AVL German Simulation Conference 2022, 28th September, Regensburg, Germany.
¹ Volkswagen AG, Group Components, Entwicklung E-Antriebe und Getriebe
² Universität Kassel, Institut für Mechanik, Fachgebiet Strömungsmechanik
Here are a few examples of different e-motor cooling simulations possible with PreonLab 5.2:
The image below shows the inlets, through which oil is emitted onto the hairpin stator (in yellow) from within the rotating shaft. The oil flows through the center of the shaft and is emitted outwards as the shaft rotates.
The cooling of the hairpins by the oil for this approach is shown in the following video.
The oil diffuses away from the shaft and spreads on the surface and inside the hairpins assembly where it absorbs heat from the hot surfaces. The color change corresponding to the temperature change of the oil can be observed quite well in the video above.
Similarly, the copper hairpins can also be cooled by oil which is emitted out of fixed injection points along the stator surface.
Conjugate heat transfer:
An important aspect of the cooling simulation is the analysis of the conjugate heat transfer between the oil and the hairpins. For this purpose, a solid solver is added to simulate the heat transfer within the stator. The resulting heat transfer can be observed in the following video:
In the video above, the particles are color-coded according to temperature. We can see that the copper hairpins have an initial temperature of 110°C. The temperature then rises within the solid solver because of the heat generated by the heat field (Joule loss).
The temperature reaches to around 116°C wherever the oil does not interact with the hairpins and red hotspots are created.
The hairpin temperature reduces at locations where the coolant is in contact as the oil gets hotter and absorbs heat. The oil in the video is color-coded with temperature as well.
Results within the stator:
Along with investigating the conjugate heat transfer between the oil and the hairpins at the surface, it can also be interesting to gain information about the heat distribution within the stator.
For this purpose, sensor planes can be used in combination with the solid solver to measure values at any location within solids – in this case, the hairpins.
It is thus possible to visualize hot spots within the solid, as it can be seen from the following video, and understand the effectiveness of the cooling method.
In addition to the two types of jet cooling, the e-motor could also be cooled by jacket cooling, where the coolant flows through channels without coming into direct contact with the internal components of the e-motor.
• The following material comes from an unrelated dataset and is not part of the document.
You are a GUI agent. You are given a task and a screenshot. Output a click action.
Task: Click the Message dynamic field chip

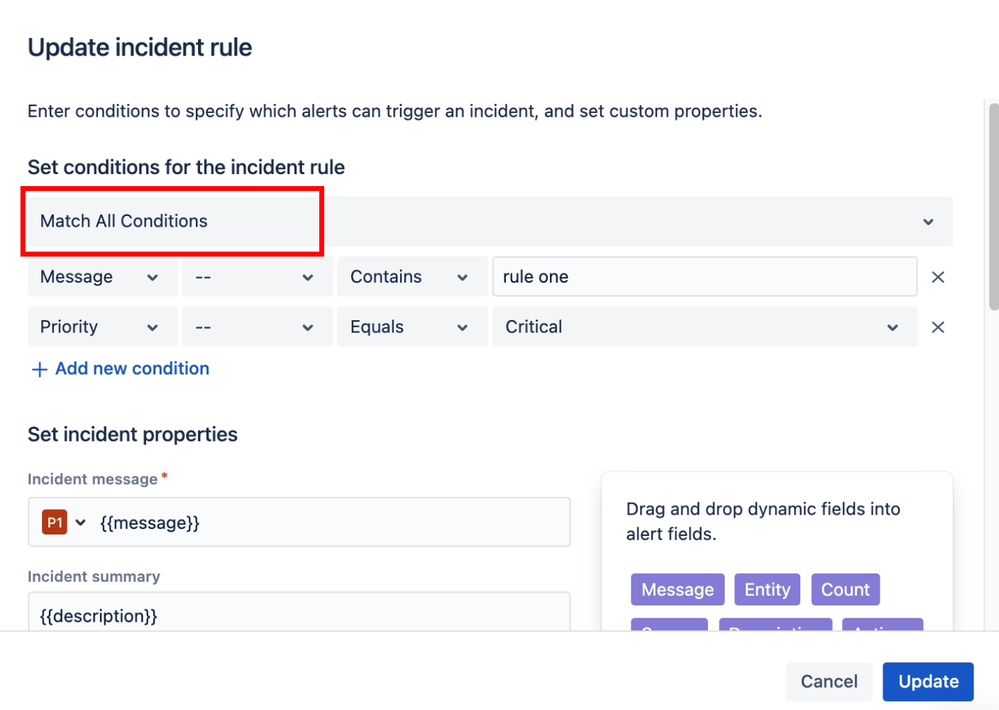point(677,589)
Details about this cooling can be found in the main article on e-motor cooling with PreonLab 5.2.
Image showing the temperature distribution within one section of the e-motor, which is being cooled by water flowing through the channels in the casing.
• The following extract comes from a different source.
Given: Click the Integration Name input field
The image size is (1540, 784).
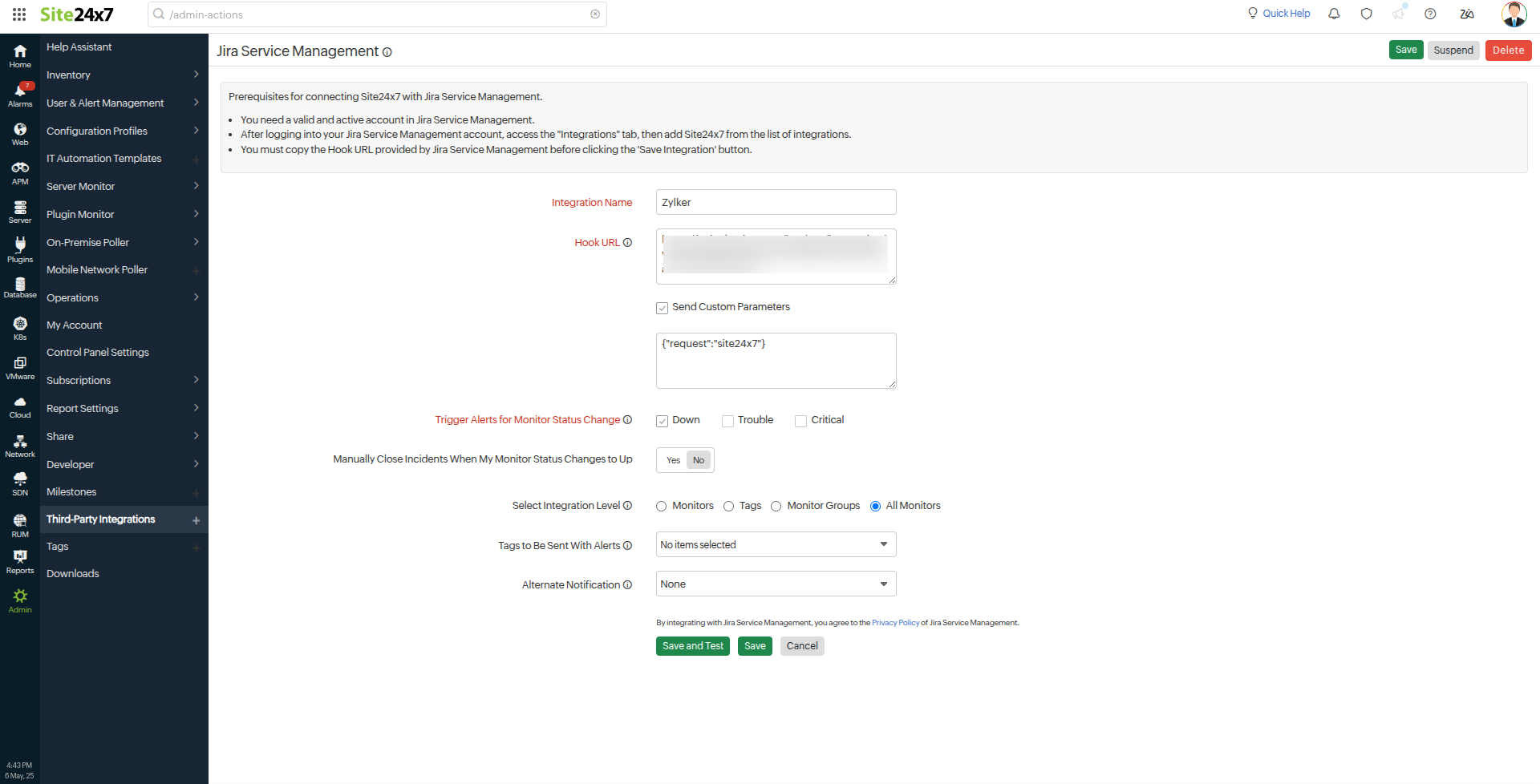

Apart from the effectiveness of cooling, information about the oil infiltration in the air gap between the rotating shaft and the stator can be vital for design engineers.
When it comes to optimizing the design of the e-motor, this oil infiltration needs to be minimized.
The air gap is considerably smaller than the other components of the e-motor and we need very fine particles at this location to resolve the flow properly during simulation.
Due to the large size ratio of the particles possible with the CPS feature, the infiltration of oil in the air gap can be analyzed as part of the same simulation along with the jet cooling simulation.
Without CPS, this would be rather difficult in terms of computational effort.
Oil infiltration in the air gap between the rotating shaft and the stator.